Sa trajectoire repose désormais sur plusieurs piliers :

  1. les grands modèles d’intelligence artificielle ;
  2. les API destinées aux développeurs et aux entreprises ;
  3. Le Chat et les applications professionnelles ;
  4. les modèles spécialisés ;
  5. l’infrastructure de calcul ;
  6. les déploiements souverains ;
  7. les contrats avec les grandes entreprises et institutions.

La société développe également ses propres infrastructures physiques. Entreprisma analysait déjà le data center français de Mistral AI et son rôle dans la souveraineté numérique.

L'entreprise cherche ainsi à contrôler progressivement une plus grande partie de la chaîne de valeur : modèles, logiciels, applications et puissance de calcul.

Cette stratégie explique en partie pourquoi les investisseurs acceptent aujourd’hui une valorisation dépassant 21 milliards d’euros.

De 176 euros à 90 millions : un multiple spectaculaire, mais largement théorique

Si l’on compare brutalement une mise initiale de 176,10 euros à une valorisation hypothétique de 90 millions d’euros, le multiple dépasserait 500 000 fois la somme initialement souscrite.

Un chiffre spectaculaire.

Mais économiquement, cette comparaison a ses limites.

Cédric O n’a pas acheté en 2023 pour 176 euros une participation dans une entreprise qui valait déjà des milliards.

Il est intervenu au moment de sa création, dans un projet extrêmement risqué, en contrepartie d’un rôle participant au développement initial de la société.

La création de valeur provient ensuite de l’explosion de Mistral AI, des milliards injectés par les investisseurs et du développement industriel de l'entreprise.

Le véritable enseignement est donc ailleurs : une fraction relativement faible du capital d’une startup peut devenir extraordinairement précieuse lorsque sa valorisation change d’échelle.

Mistral AI devient un actif industriel stratégique européen

L’évolution de la participation de Cédric O ne peut finalement pas être dissociée d’une transformation beaucoup plus large.

Mistral AI n’est plus seulement une licorne française.

Avec une valorisation supérieure à 21 milliards d’euros et une nouvelle levée de 3 milliards, l'entreprise entre dans une catégorie extrêmement restreinte de sociétés technologiques européennes capables de lever plusieurs milliards d’euros pour financer leur infrastructure.

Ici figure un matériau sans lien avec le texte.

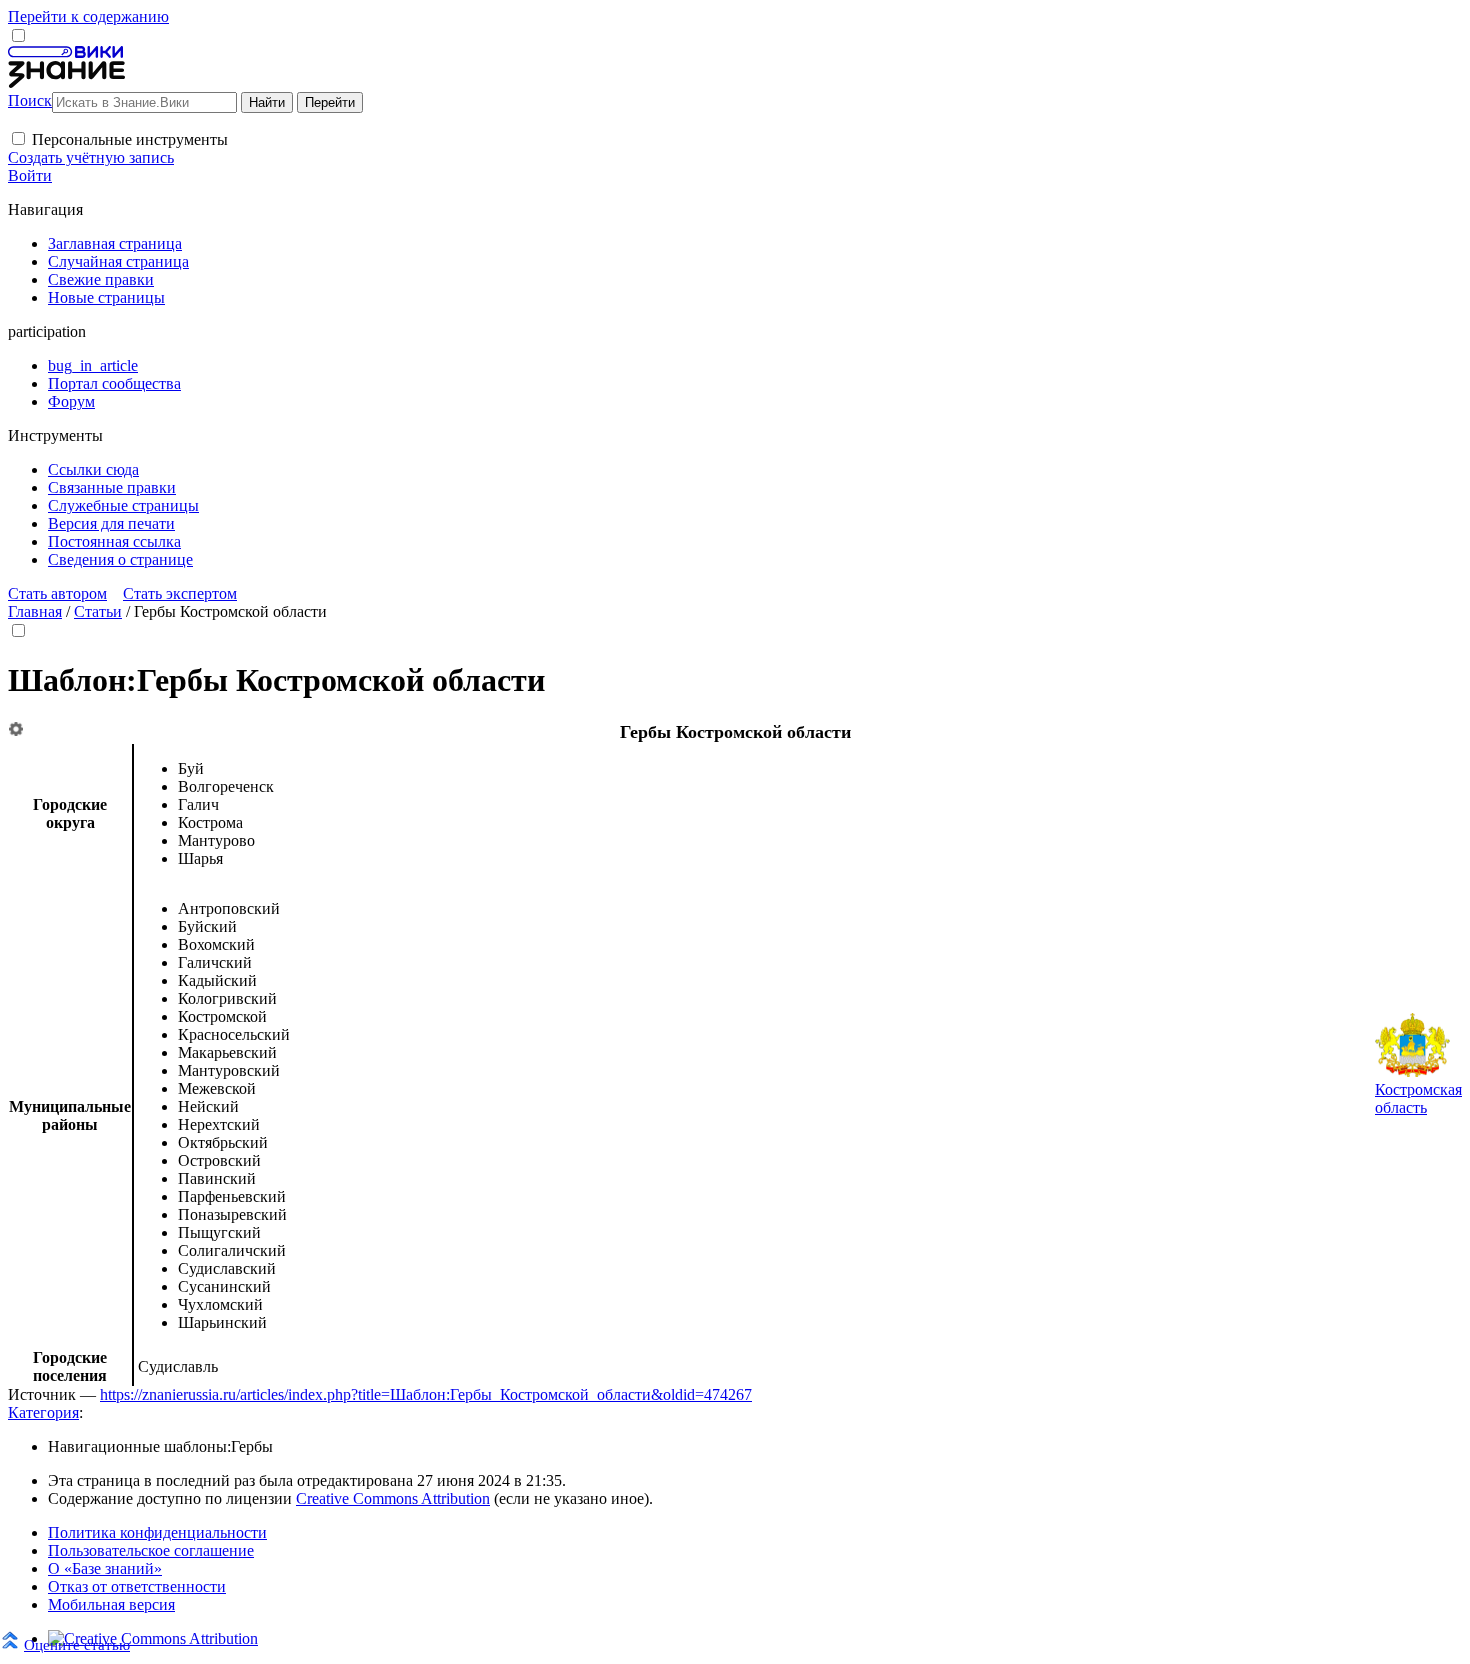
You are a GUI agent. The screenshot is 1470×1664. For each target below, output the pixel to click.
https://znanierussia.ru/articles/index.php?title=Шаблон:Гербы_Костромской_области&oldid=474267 (426, 1394)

Son développement pose désormais des questions de souveraineté numérique, de dépendance aux infrastructures américaines, de financement de l’innovation européenne et de capacité de la France à conserver ses champions technologiques.

Cédric O défend lui-même régulièrement cette lecture.

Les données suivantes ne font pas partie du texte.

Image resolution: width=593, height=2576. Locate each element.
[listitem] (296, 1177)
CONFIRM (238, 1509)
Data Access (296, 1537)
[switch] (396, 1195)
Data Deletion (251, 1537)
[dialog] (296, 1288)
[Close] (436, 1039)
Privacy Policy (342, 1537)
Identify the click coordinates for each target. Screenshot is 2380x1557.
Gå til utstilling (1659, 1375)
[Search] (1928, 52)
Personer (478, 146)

Lors de son audition à l’Assemblée nationale en mai 2026, il estimait que le retard européen dans le cloud constituait l’un des principaux problèmes technologiques, économiques et souverains du continent.

Une problématique que l’on retrouve directement dans la stratégie industrielle désormais suivie par Mistral AI.

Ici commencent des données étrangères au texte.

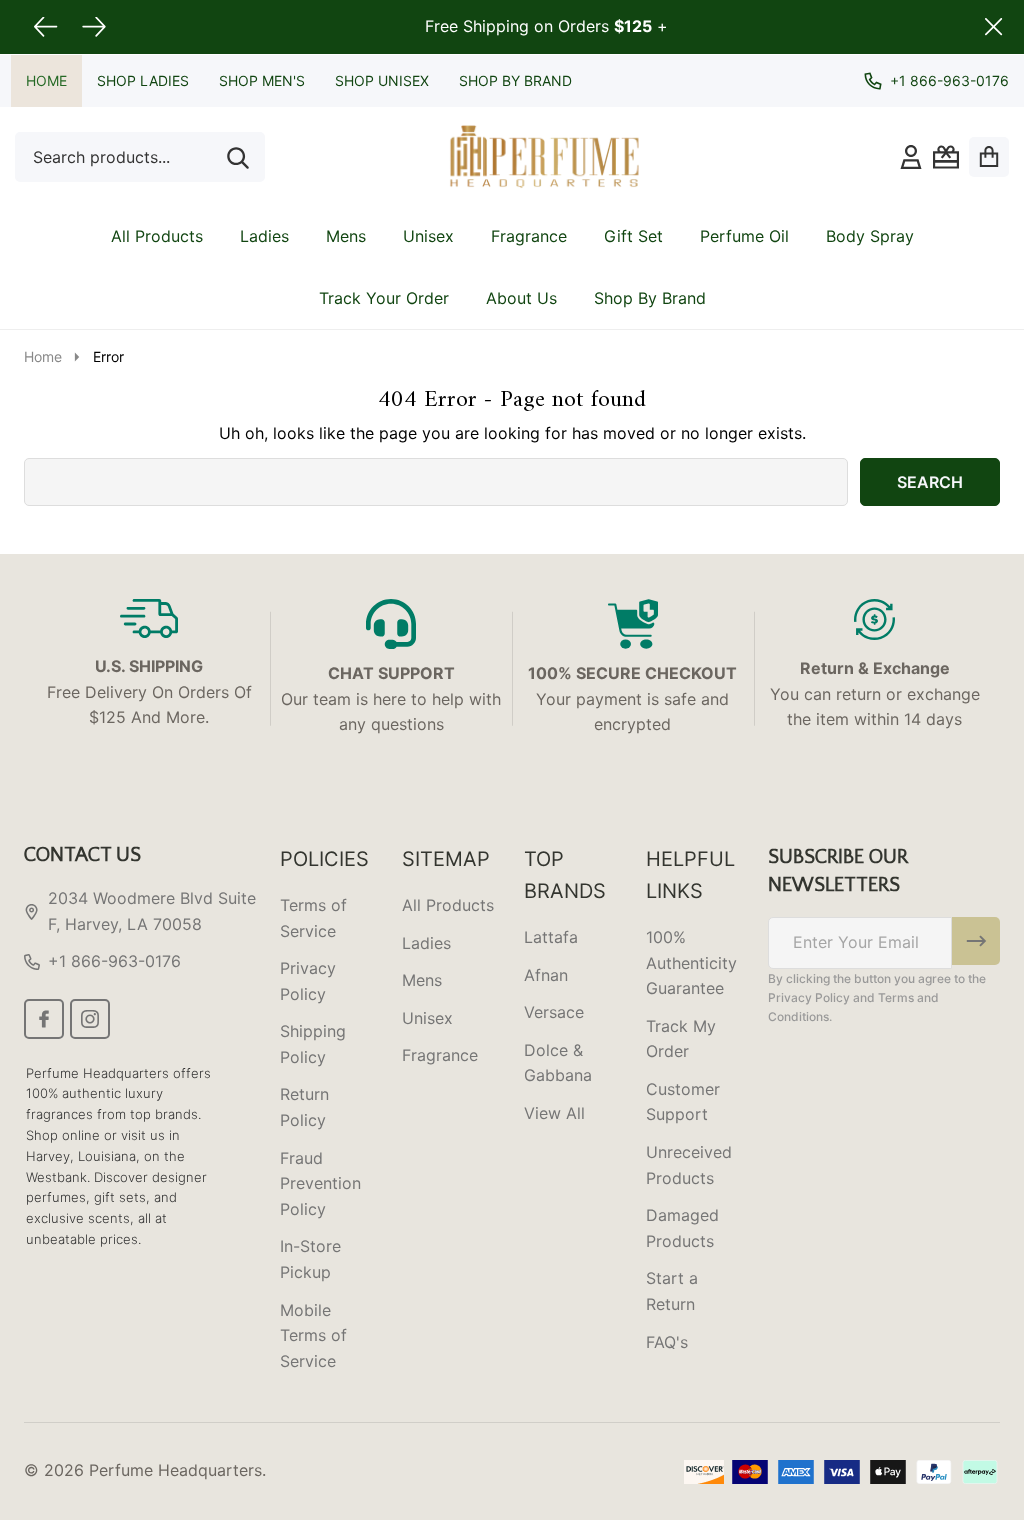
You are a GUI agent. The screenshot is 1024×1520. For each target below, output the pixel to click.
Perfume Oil (744, 236)
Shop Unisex (382, 80)
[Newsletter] (976, 941)
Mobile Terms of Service (313, 1335)
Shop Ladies (143, 80)
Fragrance (529, 236)
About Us (521, 298)
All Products (157, 236)
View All (554, 1113)
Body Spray (870, 236)
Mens (346, 236)
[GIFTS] (946, 157)
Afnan (546, 975)
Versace (554, 1012)
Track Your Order (384, 298)
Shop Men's (262, 80)
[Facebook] (44, 1019)
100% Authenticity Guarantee (691, 962)
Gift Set (633, 236)
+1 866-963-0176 (114, 961)
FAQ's (667, 1342)
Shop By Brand (515, 80)
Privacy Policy (809, 997)
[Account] (911, 157)
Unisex (428, 236)
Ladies (264, 236)
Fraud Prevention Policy (320, 1183)
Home (46, 80)
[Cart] (989, 157)
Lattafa (551, 937)
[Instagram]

Ce qu'il faut retenir sur Cédric O et Mistral AI

L’histoire peut se résumer par un paradoxe.

176,10 euros ont suffi pour souscrire les actions de Cédric O lors de la création de Mistral AI.

Trois ans plus tard, ces titres pourraient représenter plusieurs dizaines de millions d’euros.

Mais la réalité est plus complexe qu’un simple « investissement de 176 euros devenu 90 millions ».

Cédric O a participé au lancement de l'entreprise, sa participation a été diluée, certaines actions ont pu être cédées et aucune table de capitalisation actualisée ne permet aujourd’hui de déterminer publiquement sa position exacte.

Une chose est en revanche acquise : l’ex-secrétaire d’État fait partie des actionnaires historiques d’une entreprise devenue l’un des actifs technologiques les plus précieux d’Europe.

Et avec une valorisation désormais supérieure à 21 milliards d’euros, même une fraction de pourcentage du capital de Mistral AI peut représenter une fortune considérable.